Stored data entries
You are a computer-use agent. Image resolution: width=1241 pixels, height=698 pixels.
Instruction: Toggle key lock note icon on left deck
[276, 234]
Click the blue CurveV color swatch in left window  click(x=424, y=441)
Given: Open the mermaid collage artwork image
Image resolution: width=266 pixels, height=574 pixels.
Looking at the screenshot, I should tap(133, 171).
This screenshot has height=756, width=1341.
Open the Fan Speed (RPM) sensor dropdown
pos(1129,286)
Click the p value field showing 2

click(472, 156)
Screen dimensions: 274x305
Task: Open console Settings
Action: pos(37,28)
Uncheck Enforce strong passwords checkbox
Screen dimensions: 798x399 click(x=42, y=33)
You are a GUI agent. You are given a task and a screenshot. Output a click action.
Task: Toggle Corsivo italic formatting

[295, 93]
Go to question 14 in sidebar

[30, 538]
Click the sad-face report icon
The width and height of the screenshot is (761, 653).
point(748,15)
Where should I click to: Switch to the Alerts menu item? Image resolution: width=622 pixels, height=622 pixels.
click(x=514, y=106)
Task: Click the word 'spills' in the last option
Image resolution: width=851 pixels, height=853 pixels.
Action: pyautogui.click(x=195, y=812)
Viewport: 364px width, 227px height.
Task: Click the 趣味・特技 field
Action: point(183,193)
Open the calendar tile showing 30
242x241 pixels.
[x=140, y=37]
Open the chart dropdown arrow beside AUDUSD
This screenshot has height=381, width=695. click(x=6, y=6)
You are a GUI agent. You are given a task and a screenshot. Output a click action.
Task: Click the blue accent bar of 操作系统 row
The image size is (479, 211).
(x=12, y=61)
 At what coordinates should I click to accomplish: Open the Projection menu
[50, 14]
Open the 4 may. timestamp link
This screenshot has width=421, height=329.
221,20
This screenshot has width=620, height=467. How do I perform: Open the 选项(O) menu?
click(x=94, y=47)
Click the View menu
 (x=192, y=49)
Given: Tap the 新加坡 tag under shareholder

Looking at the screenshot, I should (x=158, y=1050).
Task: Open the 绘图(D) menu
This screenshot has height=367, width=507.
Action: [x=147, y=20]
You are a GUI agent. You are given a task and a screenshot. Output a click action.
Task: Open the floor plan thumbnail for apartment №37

- [HOW TO COMPLETE THIS TASK] Which lines of the data contain the string "blue"? Copy each one.

- [ANSWER TO THIS EXERCISE]
Click the blue CurveV color swatch in left window  click(x=424, y=441)
Task: Click the blue accent bar of 操作系统 row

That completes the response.